Winter is finally over - you can come out of the cave now. As you stand blinking in the spring sunshine, a dormant longing to frolic and scamper is reactivated in your limbic system. Quick, before you wake up completely and can think clearly, gas up the car and travel across Slovakia!
Forget shopping malls, good hotels and clean rest stops. The SmallCarpathians have charms and surprises, enough almost to make up for these bourgeois basics. You won't even miss them until you need to eat, sleep or pee, and there's lots of open road between now and then.
Have you done the Bratislava-Trnava-Nitra triangle day trip? I've become especially fond of Trnava with its pedestrian-only town center dominated by the recognizably regional tall white church. There are shops of all kinds lined up on either side of the wide mall, just like Main Street at Disneyworld. (Travel tip: a restaurant half-way along, on the right, serves the only real hamburger I've seen in Slovakia.) Everything looks neat, safe, even pretty. It has a Germanic logic, a quiet sensibility unavailable in the capital.

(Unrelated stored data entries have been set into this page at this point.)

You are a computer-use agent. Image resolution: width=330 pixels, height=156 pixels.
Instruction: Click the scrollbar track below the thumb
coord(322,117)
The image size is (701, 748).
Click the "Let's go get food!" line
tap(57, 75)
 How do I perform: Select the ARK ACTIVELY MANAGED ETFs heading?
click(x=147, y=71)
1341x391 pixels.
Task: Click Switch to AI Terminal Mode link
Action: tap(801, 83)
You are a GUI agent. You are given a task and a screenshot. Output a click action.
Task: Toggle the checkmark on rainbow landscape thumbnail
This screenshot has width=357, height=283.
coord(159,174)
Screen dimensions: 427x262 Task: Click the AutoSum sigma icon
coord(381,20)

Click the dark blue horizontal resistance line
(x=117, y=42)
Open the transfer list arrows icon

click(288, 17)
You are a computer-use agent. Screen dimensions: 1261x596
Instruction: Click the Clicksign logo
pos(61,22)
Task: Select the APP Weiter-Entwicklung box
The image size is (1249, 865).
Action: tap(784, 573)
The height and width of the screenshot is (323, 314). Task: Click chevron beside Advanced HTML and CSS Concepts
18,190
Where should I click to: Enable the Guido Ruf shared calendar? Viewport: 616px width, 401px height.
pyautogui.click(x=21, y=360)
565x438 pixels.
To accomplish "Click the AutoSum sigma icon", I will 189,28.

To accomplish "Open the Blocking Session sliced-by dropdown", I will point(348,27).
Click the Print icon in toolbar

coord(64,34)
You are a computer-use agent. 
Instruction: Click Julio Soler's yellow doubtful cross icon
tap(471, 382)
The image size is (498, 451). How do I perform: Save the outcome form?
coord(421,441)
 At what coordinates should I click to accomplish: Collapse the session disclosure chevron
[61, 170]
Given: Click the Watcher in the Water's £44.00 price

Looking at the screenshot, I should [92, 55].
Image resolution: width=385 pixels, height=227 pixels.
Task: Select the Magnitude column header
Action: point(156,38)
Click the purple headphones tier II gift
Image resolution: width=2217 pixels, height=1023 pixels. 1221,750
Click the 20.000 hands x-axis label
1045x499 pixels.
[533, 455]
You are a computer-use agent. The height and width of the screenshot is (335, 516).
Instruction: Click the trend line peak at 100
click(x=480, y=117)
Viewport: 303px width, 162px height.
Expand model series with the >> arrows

But then Trnava lies in a certain politician's approval zone, which means it has the money for flower boxes and other civic niceties.
On a cold but dry fall Saturday in Nitra we drove up a twisting cobblestone road-path to central Europe's first established diocese, the cathedral of St. Emeram. It looked shut down. Courtyards and buildings sagged under years of neglect and there wasn't a warm body, never mind a curious tourist, to be seen. We were half-heartedly sniffing around the carved iron doors of the church when a monk appeared broom in hand. The cathedral wasn't open at the moment, he told my husband in Slovak. They chatted a bit and then he suddenly offered a little look-see in the time he had allocated for sweeping.
Speaking rehearsed but perfectly understandable English he took us on a private tour of the cathedral which is divided into three churches, each built in a different style - Romanesque, Gothic and Baroque. There is a tower which archives Slovakia's oldest manuscripts, a sculpture by Donatello, and luscious oil paintings everywhere you look. Its beauty seemed all the more magnificent because we were the only earthly beings tip-toeing through its hushed interiors.
After we had placed a donation in the box near the 1,100-year old shrine of St. Cyril, our monk talked of the chronic financial shortfalls which were allowing the property to fall into disrepair. I was so grateful for his spontaneous gift of time and interest that I promised to spread the word back home. Perhaps if more people knew about this hidden treasure... well, every visitor won't have our experience, but neither ill it ever look like the theme park that Prague's castle has become.
Where else could we have made such a tiny, perfect travel memory? This "underutilization" is one of the things I like best about Slovakia, and we have the lack of shopping malls and clean toilets to thank.
"Double Takes" appears monthly. The views expressed in this column are strictly the author's.